Через неделю мы узнали, что Стефанаки драгоманом сделали.
Надел он фуражку с галуном и с короною вышитой, мундир сшил, ходить прямее стал, глядит строже. Беда! Уж и перед пашой в сапогах сидит; башмаки перестал носить (а прежде сапог не носил, легче скидать), смотрим, он уж и с турками спорит: извините, говорит, на это трактаты великих держав существуют!
Зашел я к нему с Рождеством поздравить. Садись, – говорит. А прежде бывало: добро пожаловать, капитан Яни! Добро пожаловать, садитесь. Как живете?
А теперь просто: садись, брат. Ныне праздник, ты у меня гость… Садись!
И фуражка драгоманская на столе, на особой вышитой подушке у него лежит, короной вперед; пройдет мимо и поправит ее.
«Ба, ба, ба! – думаю, – как этот человек вдруг распух и возгордился».

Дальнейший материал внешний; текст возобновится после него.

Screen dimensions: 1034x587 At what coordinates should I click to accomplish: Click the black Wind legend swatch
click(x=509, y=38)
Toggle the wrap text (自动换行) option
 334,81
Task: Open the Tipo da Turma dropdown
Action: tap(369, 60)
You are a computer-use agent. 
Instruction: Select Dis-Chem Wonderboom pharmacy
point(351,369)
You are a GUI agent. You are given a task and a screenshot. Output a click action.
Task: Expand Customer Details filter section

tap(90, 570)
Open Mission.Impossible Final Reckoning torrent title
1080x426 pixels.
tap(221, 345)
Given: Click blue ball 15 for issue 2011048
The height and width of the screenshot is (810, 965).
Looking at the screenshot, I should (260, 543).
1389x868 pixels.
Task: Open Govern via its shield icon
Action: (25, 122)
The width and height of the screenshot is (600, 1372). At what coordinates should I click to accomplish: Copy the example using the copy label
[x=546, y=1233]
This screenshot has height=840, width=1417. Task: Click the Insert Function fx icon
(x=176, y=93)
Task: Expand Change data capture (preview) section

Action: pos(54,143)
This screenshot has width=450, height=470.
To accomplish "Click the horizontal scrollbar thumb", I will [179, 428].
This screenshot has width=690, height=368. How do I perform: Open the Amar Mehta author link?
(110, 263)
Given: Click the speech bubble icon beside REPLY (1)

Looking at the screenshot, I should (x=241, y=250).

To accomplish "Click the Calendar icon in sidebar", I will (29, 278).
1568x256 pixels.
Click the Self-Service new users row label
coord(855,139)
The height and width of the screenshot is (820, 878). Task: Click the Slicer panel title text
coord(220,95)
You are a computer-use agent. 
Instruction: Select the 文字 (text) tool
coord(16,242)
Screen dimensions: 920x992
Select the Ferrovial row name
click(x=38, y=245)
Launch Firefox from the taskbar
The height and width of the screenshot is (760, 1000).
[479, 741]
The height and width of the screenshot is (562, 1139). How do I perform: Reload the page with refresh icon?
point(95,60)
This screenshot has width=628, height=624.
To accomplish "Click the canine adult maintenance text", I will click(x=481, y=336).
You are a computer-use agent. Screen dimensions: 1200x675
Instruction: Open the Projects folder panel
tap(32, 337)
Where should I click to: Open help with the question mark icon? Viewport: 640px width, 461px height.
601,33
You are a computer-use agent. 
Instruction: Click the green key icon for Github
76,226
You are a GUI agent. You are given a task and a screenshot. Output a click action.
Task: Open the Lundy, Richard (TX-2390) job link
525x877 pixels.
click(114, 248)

VIIIКостаки, я вам скажу, может быть, при одной песенке бы и остался. Все бы думал: куда мне навьючить богача и драгомана! Поскучал бы и сказал бы после: «Софица – Мофица[16] не все ли равно! На лаккиотке нашей женюсь». Но та старуха, которая от кади его спасла, Катйнко Хаджи-Димо – распалила своими словами его любовь. О том, что Софица нравится нашему молодцу, она от меня узнала. Я сказал ей: «Вот бы сделать ему хорошую судьбу?» Катйнко была прелюбопытная старуха. Добрая была на разговоры, да и на дела всякие, как мужчина.
После того, как она спасла Костаки от наказания, Костаки стал бывать у ней в доме. Она жила одна; хоть муж у ней был еще жив, однако он давно уехал в свое село и с ней не видался никогда. Она сама развелась с ним, сумасшедшая! Не любила его, а поверьте мне, что он в молодости был превидный собой мужчина! Да, сказала себе женщина: «Не люблю его и кончено!» Представили архиерею прошение, что у ней будто зоб на шее больше растет, когда она с мужем вместе. «У меня зоб, говорит, есть: и как я уеду от него к матери моей, так у меня зоб меньше; вернусь к мужу, зоб больше станет!»
Доктора свидетельствовали ее, свидетельствовали. Все говорят одно:
– Не слыхали мы, и в книгах не писано, чтобы через мужа зоб стал больше!
А Хаджи-Димо свое:
– Не хочу, чтобы меня через него да зоб бы задушил!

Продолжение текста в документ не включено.